#### READING PASSAGE
CODEWITHSUNDEEP
pythonlistdictionary
Naman Sogani
Naman Sogani

Reputation: 959

Removing a dictionary from a list of dictionaries in python

So I have a list of dictionaries, where each dictionary has two key-value pairs. Something like

l1 = [{'key1':'value1','key2':'value2'},
      {'key1':'value1','key2':'value2'},
      ...
     ]

Now what I want is to remove a dictionary from this list just be checking first key and its value. I can check whether a whole dictionary is present in the list and then remove it. But I just want to check whether a dictionary with a particular first key is present or not in the list. Such a dictionary will be unique. And I want to remove that dictionary from this list subsequently. How do I do that?

Edit: While removing, I have only one key-value pair. So I want to remove the dictionary using one pair only. If I had both the pairs then I could have done

l1.remove({'key1':'value1', 'key2':'value2'})

But this is not the case as I do not have another pair. That's why I said that dictionary is unique.

Upvotes: 6

Views: 17675

Answers (3)

Brendan Metcalfe
Brendan Metcalfe

Reputation: 803

Since no one mentioned it, you could also loop over the list and use the 'del' keyword on dict you are targeting.

#### SUPPLIED INFORMATION
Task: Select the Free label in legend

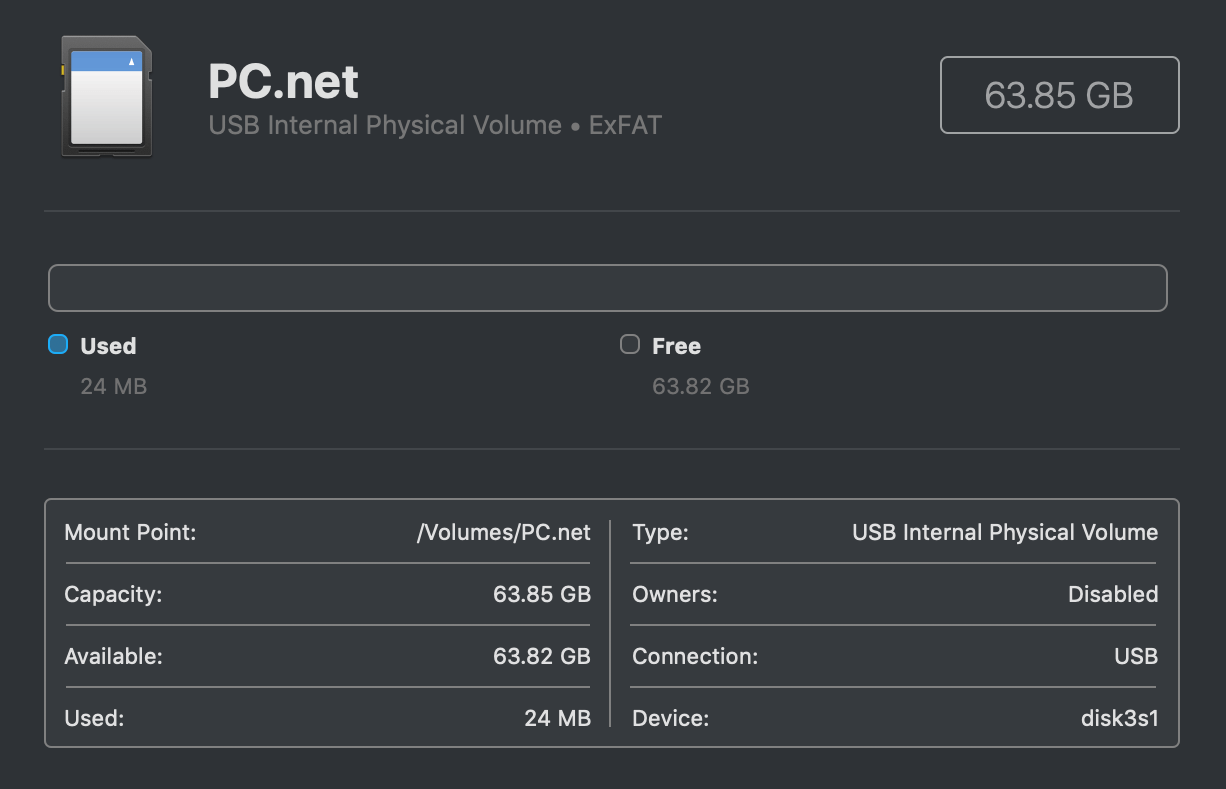Action: (x=676, y=346)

#### OBJECTIVE A
From the forum thread on removing a dictionary from a list, duplicate the part that opens with the words containing "Edit: While removing, I" and closes with "Answers (3)".
#### OBJECTIVE B
Answer these from the forum thread on removing a dictionary from a list:
(i) How many key-value pairs does each dictionary in the list have?
(ii) What keyword does the reply suggest using on the targeted dict?
(iii) How many views does the forum thread show?
#### OBJECTIVE C
Take the forum thread on removing a dictionary from a list further, starting right after its last sentence.
You won't need any of the lines for what comes next.

#### ANSWER A
Edit: While removing, I have only one key-value pair. So I want to remove the dictionary using one pair only. If I had both the pairs then I could have done

l1.remove({'key1':'value1', 'key2':'value2'})

But this is not the case as I do not have another pair. That's why I said that dictionary is unique.

Upvotes: 6

Views: 17675

Answers (3)

#### ANSWER B
(i) Two.
(ii) The 'del' keyword.
(iii) 17675.

#### ANSWER C
for i, j in enumerate(l1):
  if j['key1'] whatever logic:
      del l1[i]

Upvotes: 0

Dan Gittik
Dan Gittik

Reputation: 3860

Given,

ds = [{'key1': 'value1', 'key2': 'value2'},
      {'key1', 'value3', 'key2', 'value4'},
      ...]

You can remove a dictionary with a unique key-value using a list comprehension:

ds = [d for d in ds if d['key1'] != 'value1']

But then you are traversing the entire list, creating a new list without that dictionary, and not capturing the dictionary. You can also do this manually:

for i, d in enumerate(ds):
    if d['key1'] == 'value1':
        d1 = ds.pop(i)
        break

In which case you only traverse what you must, don't create a new list, and capture the dictionary. However, if you really care about performance (and don't care about order), I would suggest grouping the dictionaries by their unique key value to begin with:

ds = {'value1': {'key1': 'value1', 'key2': 'value2'},
      'value3': {'key1', 'value3', 'key2', 'value4'},
      ...}

Because ds['value1'] is O(1) (immediate), whereas any traversal is O(n) (has to go over the entire list in the worst case).

Upvotes: 8

Hugues Fontenelle
Hugues Fontenelle

Reputation: 5435

Don't call your lists list!

Use list comprehension.

key-value pair

To remove list elements when a particular key-value pair is present:

l1 = [{'key1':'value1','key2':'value2'},
        {'key1':'value3','key2':'value4'}]
l2 = [element for element in l1 if element.get('key1', '') != 'value1']

(Notice the get method with a default return value).

key present

To remove list elements when a particular key is present:

l2 = [element for element in l1 if 'key1' in element]

Remarks

  • standard dictionaries are unordered, so there is no such thing as a "first" key.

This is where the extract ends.